Al nacer, lo primero que se nos pone es un pañal, cubriendo el espacio de nuestro cuerpo que desde el momento del despertar se nos enseña a ocultar.

La vida está rodeada de ocultamientos, de espacios que no conocemos o se nos está vedado conocer. La existencia o no de vida después de la vida, es – por expresarlo de alguna manera – un secreto de Dios. En lo terrenal, existen igualmente espacios inasibles.

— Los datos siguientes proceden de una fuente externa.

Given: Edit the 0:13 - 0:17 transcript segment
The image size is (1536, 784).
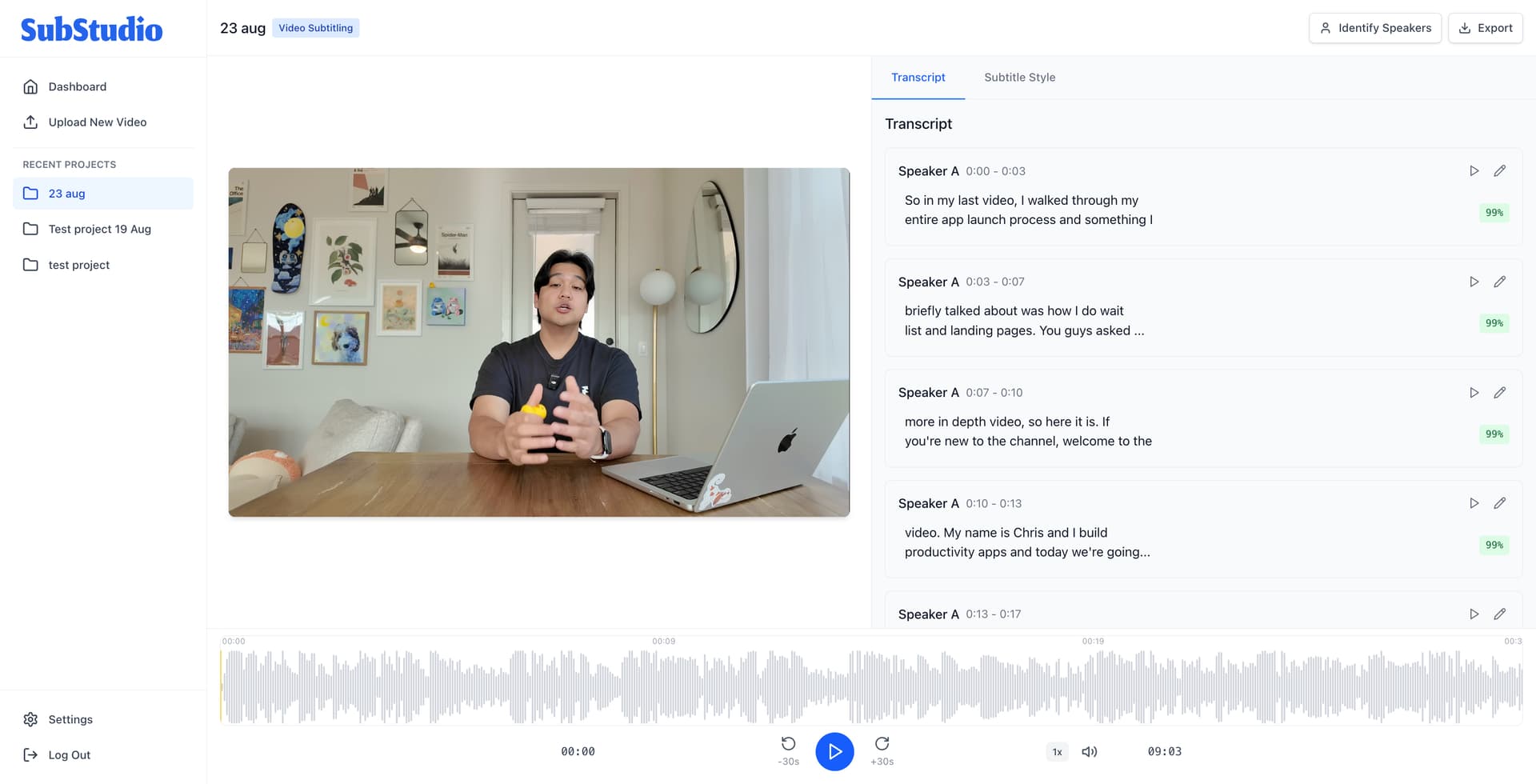Looking at the screenshot, I should pos(1500,614).
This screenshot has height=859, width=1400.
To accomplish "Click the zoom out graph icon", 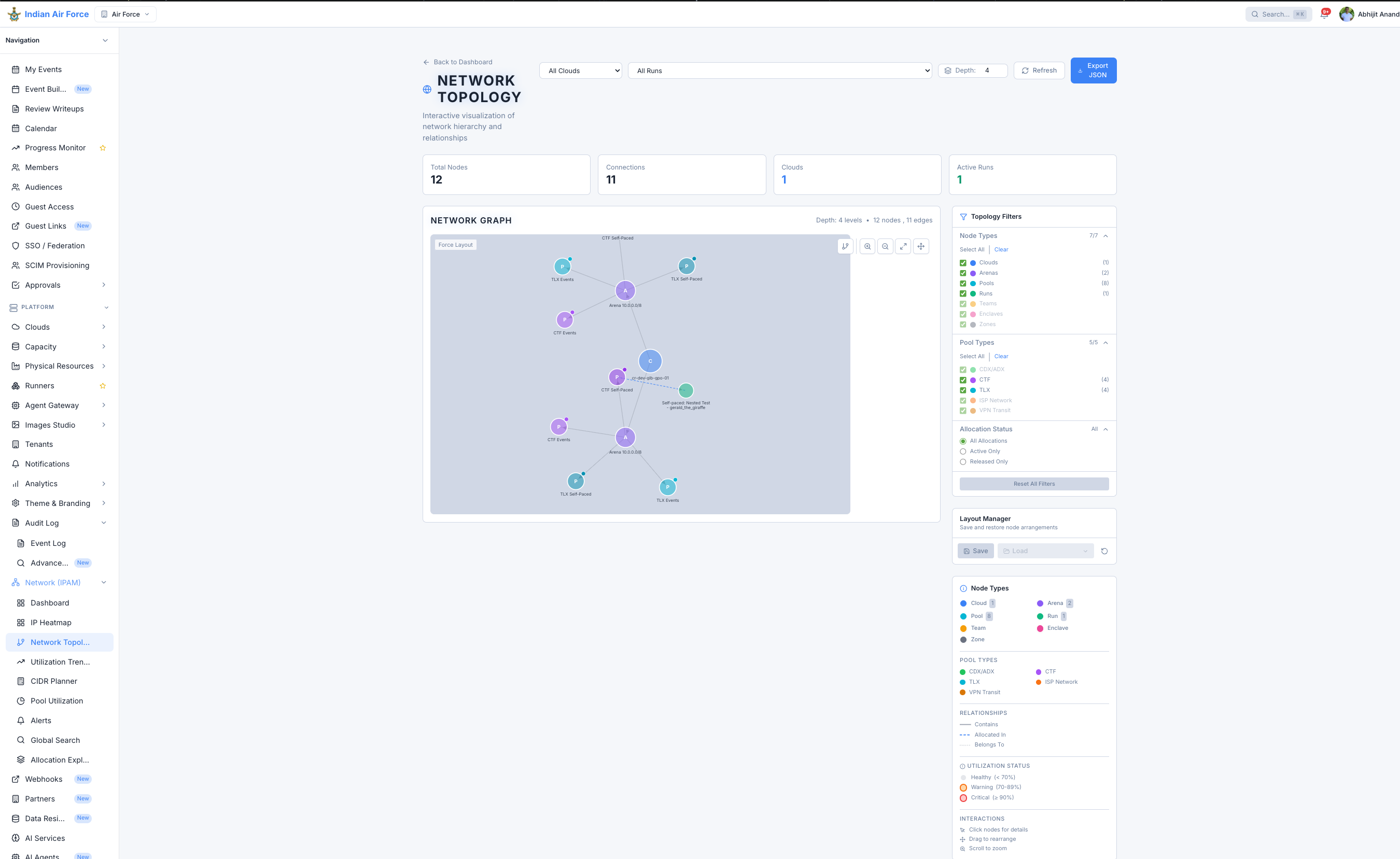I will pos(885,246).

La mente, en sus manifestaciones conscientes y subconscientes, está construida para ocultar lo que es privativo de nuestro ser. Ni siquiera bajo los efectos del sueño revelamos aquello que está guardado y resguardado en esos recónditos espacios de nuestro ser. Espacios que son accesibles sólo cuando la voluntad consciente del portador decide ponerlos al descubierto.

Julian Assange

De no ser así, torturar al enemigo o al malhechor sería innecesario. Bastaría con aplicar el suero de “la verdad” para obtener la información que se desea.

Lo mismo ocurre con las instituciones creadas por el ser humano. Le ocurre a las naciones y por consecuencias a sus gobiernos. Hay espacios que son públicos y otros que no lo son.

En sentido contrario, se mueve una creciente demanda de transparencia sobre la vida privada de aquellos que nos gobiernan y también sobre la vida de las instituciones ¿Cuál es o tendría que ser la frontera?

Lo anterior viene a propósito del escándalo suscitado tras las más recientes revelaciones de  Wikileaks. El portal hizo público un dossier con más de 250 mil comunicaciones privadas del Departamento de Estado norteamericano, provocando todo género de reacciones. Ya antes, Wikileaks había dado a conocer abusos cometidos por tropas estadounidenses y comunicaciones secretas entre el Pentágono y los comandantes al frente de las principales operaciones militares norteamericanas, colocando a las autoridades de ese país en una posición en extremo embarazosa.

Wiki wiki es una expresión hawaiana. Wiki, su apocope, significa rápido. Wikipedia tendría entonces dos acepciones que se entrelazan: La una, acopio rápido de información. La otra, acceso rápido a conocimientos. En cambio, Wikileaks tiene una sola acepción: Sustracción subrepticia de información privilegiada… Y es allí donde se centra el debate. ¿Al poner información privilegiada al descubierto, sin tomar en cuenta las consecuencias, se hace mal o se hace bien?

El creador de Wikileaks, Julian Assange, un huraño personaje de origen australiano,  hacker de profesión, alega que se trata de periodismo científico, y tal es la frustración de los organismos que quisieran apresarlo que, con o sin justificación, Interpol emitió el martes una orden de captura en su contra, alegando la violación no de una, sino de dos mujeres suecas.

Digámoslo en castellano, la Interpol ha determinado que, no contento con violar los secretos del Departamento de Estado, Assange también violó la intimidad que se oculta tras los pañales de estas dos damiselas.

Es posible que este nuevo incidente se olvide pero no así el debate que ha revivido. Es el debate sobre la frontera que debe separar la demanda de transparencia que surge de la sociedad, del derecho natural a la privacidad que es consustancial a la existencia humana.

Se trata de una tarea difícil. Lo que la realidad reclama es una frontera éticamente solida. Establecerla es una necesidad.